No dataset pitfall

Machine learning is not about solving some random problem that looks commercially appealing. It is all about finding a problem for which a good training dataset can be acquired.

For example, what is harder: speech recognition or OCR? Both tasks look similar at first glance. They both attempt to recognize sequence of words. The only difference is that the first one targets audio stream, while the second one — stream of glyphs. And yet speech recognition is much harder.

The trouble is that it is difficult to build good dataset for speech recognition. The only way to do this is to hire an army of native language speakers and ask them to manually recognize text in a collection of audio files. This process is extremely money- and time-consuming. It can take half a year to build the very first dataset barely enough to be used for training, and much longer to develop it into high-quality, representative dataset that would include corner cases such as rare accents.

This problem is not so severe with OCR. Training dataset for OCR can be automatically constructed without relying on manual labor. The idea is to render sample text into image file and then distort it to represent real-world scanned text: rotate it, blur, add noise, apply brightness gradient, etc. Repeating this process with different texts and fonts allows to create dataset of decent quality in fully automatic mode. Of course, some actually scanned texts are required to make dataset representable, but this is not a bottleneck for ML engineers and can be done later.

Machine learning problems can be roughly classified into the following tiers depending on the source of the dataset: naturally existing datasets; programmatically constructed datasets; manually created datasets.


Tasks with naturally existing datasets form the lowest tier. For instance, the problem of detecting sex and age of a person by analyzing photo is exactly of this type. Dataset for this problem can be constructed by scraping social network profiles. Another problem of such type is predicting next word while user is typing text message, provided that an archive of previously sent messages exists. Similar problems are predicting geolocation of the user, stock price forecasting, and recommending movies. Even when data already exists, problems in this category can pose significant challenge because the data can be dirty or biased. People do not always specify their true sex and age in profiles, and recommender systems are prone to bias due to bubble effect. Anyway, naturally existing dirty data is better than no data at all.

Second tier is formed by problems which do not have natural datasets, but datasets can be constructed in automatic mode. One of such problems — OCR — was described above. Datasets for large number of other problems focused on image enhancement can be solved in similar manner, including image colorization, deblurring or upscaling. Dataset construction process consists of downloading a collection of originally good images and then artificially morphing them, e.g. converting to black and white. The goal of the ML model is to reconstruct the original image. Datasets for other problems, such as audio denoising, can be constructed by mixing multiple samples.

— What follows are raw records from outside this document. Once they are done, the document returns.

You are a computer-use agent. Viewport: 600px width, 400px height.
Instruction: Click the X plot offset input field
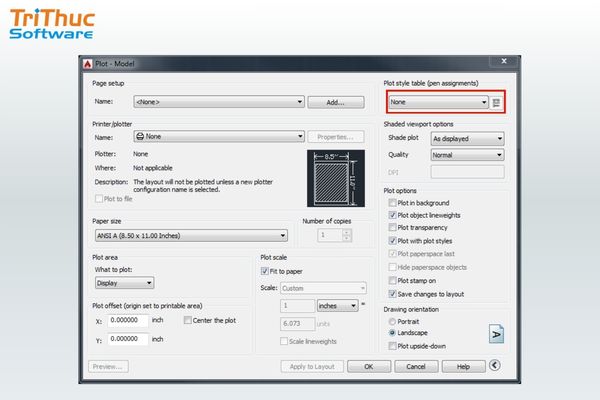(129, 320)
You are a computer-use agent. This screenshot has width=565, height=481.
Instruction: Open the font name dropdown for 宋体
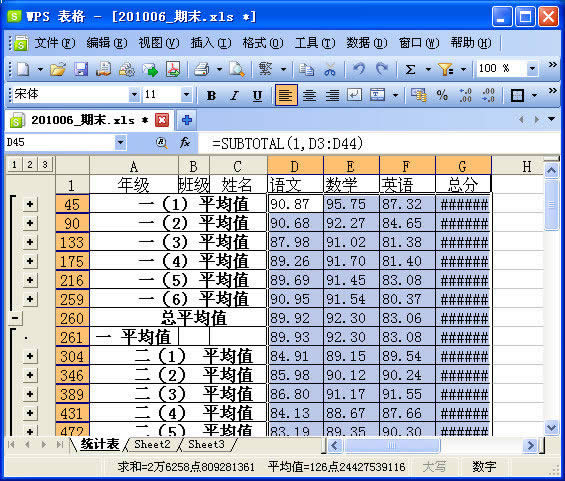pyautogui.click(x=134, y=95)
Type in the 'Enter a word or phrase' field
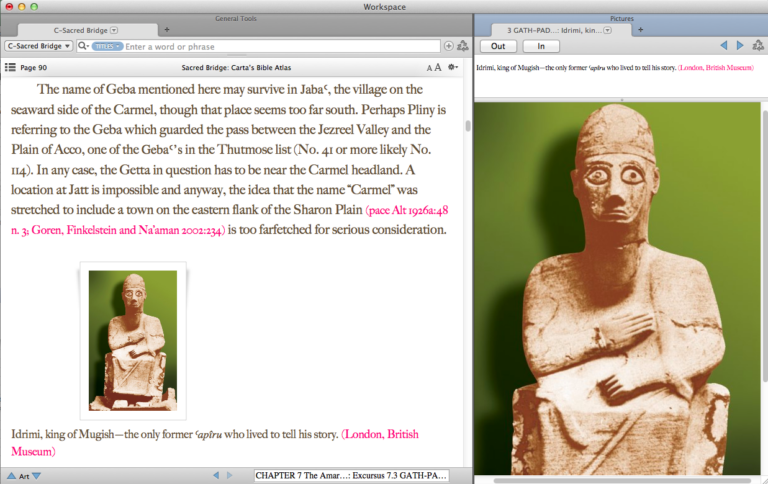This screenshot has width=768, height=484. click(280, 46)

The third and highest tier consists of problems which require manual construction of the dataset. Speech recognition, adult content detection, search engine ranking — all these problems require data to be manually labeled. If a problem falls into this tier, it would take 2-10 times longer to solve it than a "similar" problem from other tiers. For example, British National Corpus, which is widely used for training language models, was constructed in three years with input from multiple organizations. It is doubtful that small company would be able to provide such resources. Not only manual labeling is time-consuming but it also requires extra effort from ML engineer. ML engineer has to assemble training dataset piece by piece knowing that any data batch scheduled for labeling costs money. Every new batch must increase overall representativeness of the dataset or otherwise money will be wasted. Selecting such batches is significantly harder than filtering dirty data (tier 1 problem) or creating additional data mutators (tier 2).

When approached with a new ML project, the first question to ask is: how hard will it be to create dataset? People without technical background often forget about data. In fact, more effort is spent on dataset construction than on fitting ML model. Projects which have to rely on manual data labeling are particularly prone to incorrect expectations. Think twice before committing to such projects.

No classification error allowed

When building a classifier, only one type of error can be minimized.

This is an example of typical conversation between a manager and a tech lead:

Manager. Hello, I have an idea that will earn us a fortune.

TechLead. What is it?

Manager. There are a lot of prospective customers who are willing to pay for a classifier that is able to mark images with explicit content. Forums, social networks, file hostings — actually all sorts of public web sites where people can upload photos. We will be the first who implement this classifier and will become rich.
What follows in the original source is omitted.